• READING PASSAGE
8-K 1 form8_k02202014.htm FORM 8-K RE: Q4 2013 EARNINGS


UNITED STATES

SECURITIES AND EXCHANGE COMMISSION

Washington, D.C. 20549
                       
                 
FORM 8-K
                                        

CURRENT REPORT

Pursuant to Section 13 or 15(d) of
The Securities Exchange Act of 1934
 
Date of Report (Date of earliest event reported) February 20, 2014

                                        
Autobytel Inc.
(Exact name of registrant as specified in its charter)

Delaware
 
1-34761
 
33-0711569
 
(State or other jurisdiction of incorporation)
 
(Commission File Number)
 
(IRS Employer Identification No.)
 

18872 MacArthur Boulevard, Suite 200, Irvine, California
 
92612-1400
 
(Address of principal executive offices)
 
(Zip Code)
 

Registrant's telephone number, including area code (949) 225-4500
Not Applicable
(Former name or former address, if changed since last report.)

                                        
Check the appropriate box below if the Form 8-K filing is intended to simultaneously satisfy the filing obligation of the registrant under any of the following provisions:

¨
 Written communications pursuant to Rule 425 under the Securities Act (17 CFR 230.425)

¨
 Soliciting material pursuant to Rule 14a-12 under the Exchange Act (17 CFR 240.14a-12)

¨
 Pre-commencement communications pursuant to Rule 14d-2(b) under the Exchange Act (17 CFR 240.14d-2(b))

¨
 Pre-commencement communications pursuant to Rule 13e-4(c) under the Exchange Act (17 CFR 240.13e-4(c))


                                                                                                                                                                                                    
Item 2.02
Results of Operations and Financial Condition.

On February 20, 2014, Autobytel Inc., a Delaware corporation ("Autobytel" or the "Company"), announced in a press release its financial results for the quarter and the year ended December 31, 2013.  A copy of Autobytel's press release announcing these financial results is attached as Exhibit 99.1 to this Current Report on Form 8-K.

In connection with the press release, Autobytel held a telephone conference call that was webcast on February 20, 2014.  Presentation slides referenced during the conference call were available on Autobytel's website for viewing by call participants.  A transcript of that call together with presentation slides referenced during the conference call are attached hereto as Exhibit 99.2 to this Current Report on Form 8-K.

• DATASET EXCERPT
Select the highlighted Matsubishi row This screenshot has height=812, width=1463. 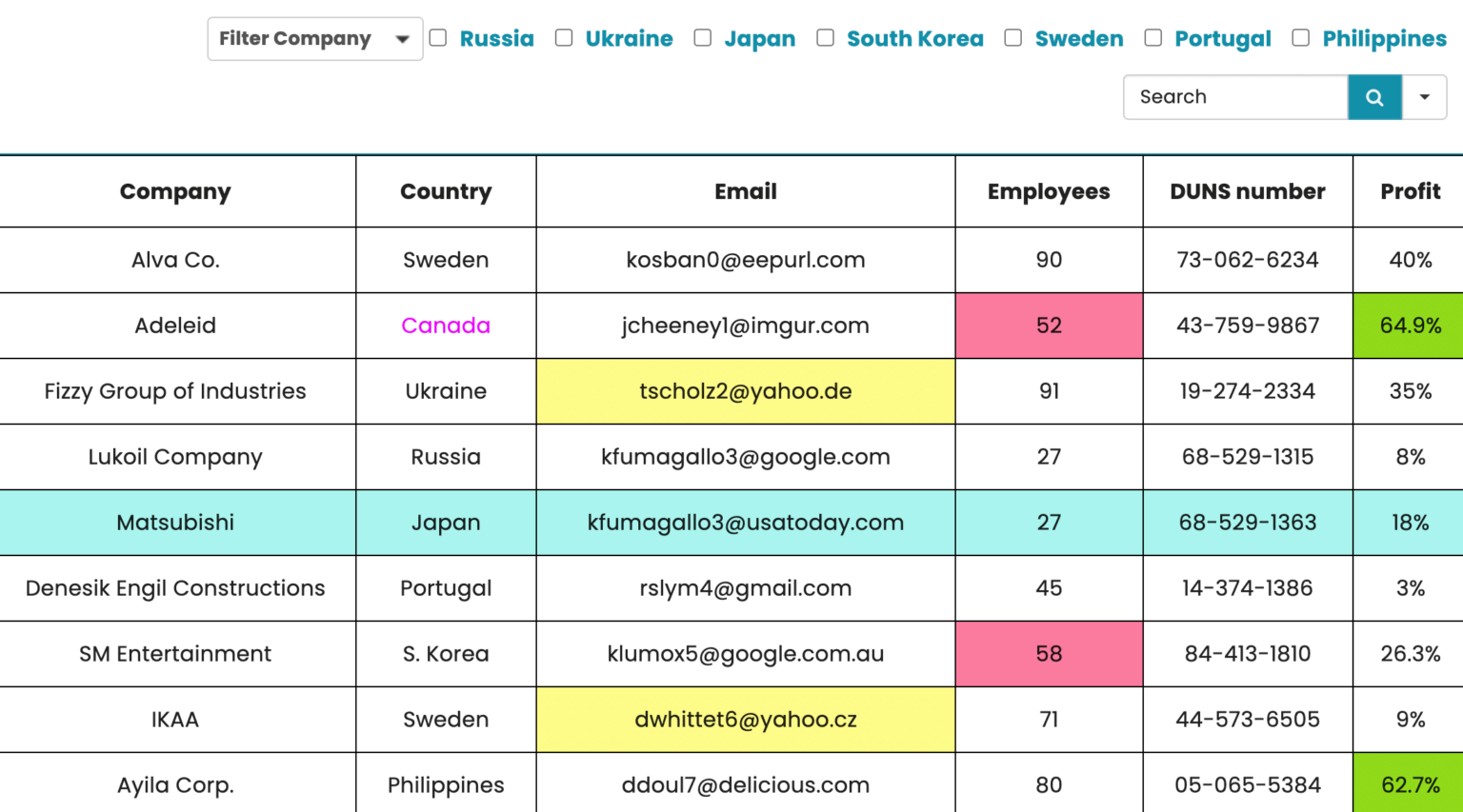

• WRITTEN TASKS
[1] Recast the paragraph of the 8-K filing that begins "In connection with the press release" as a short bulleted list, keeping its main facts.
[2] Please translate this sentence from the 8-K filing into Spanish: "Presentation slides referenced during the conference call were available on Autobytel's website for viewing by call participants."
The listing has no connection to the 8-K filing.

• ANSWERS IN ORDER
[1]
- Autobytel held a telephone conference call, webcast on February 20, 2014, in connection with the press release.
- Presentation slides referenced during the call were available on Autobytel's website for call participants to view.
- A transcript of the call and the presentation slides are attached as Exhibit 99.2 to the Current Report on Form 8-K.

[2] Las diapositivas de presentación a las que se hizo referencia durante la conferencia telefónica estaban disponibles en el sitio web de Autobytel para que los participantes de la llamada pudieran verlas.